◆ **Required work**
Return all the lines below exactly. Any picture among them is omitted.

◆ **Data supplied**
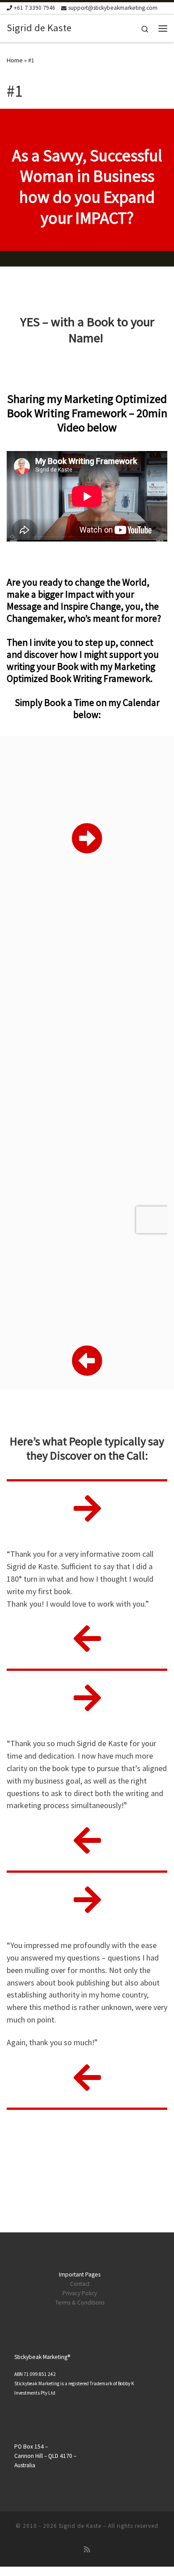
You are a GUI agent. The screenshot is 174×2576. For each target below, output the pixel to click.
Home (15, 60)
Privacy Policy (79, 2293)
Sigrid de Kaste (80, 2526)
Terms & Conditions (79, 2302)
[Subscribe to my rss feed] (87, 2549)
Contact (80, 2284)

◆ **Answer for the task**
You are a GUI agent. The screenshot is 174×2576. For each target below, output the pixel to click.
Home (15, 60)
Privacy Policy (79, 2293)
Sigrid de Kaste (80, 2526)
Terms & Conditions (79, 2302)
[Subscribe to my rss feed] (87, 2549)
Contact (80, 2284)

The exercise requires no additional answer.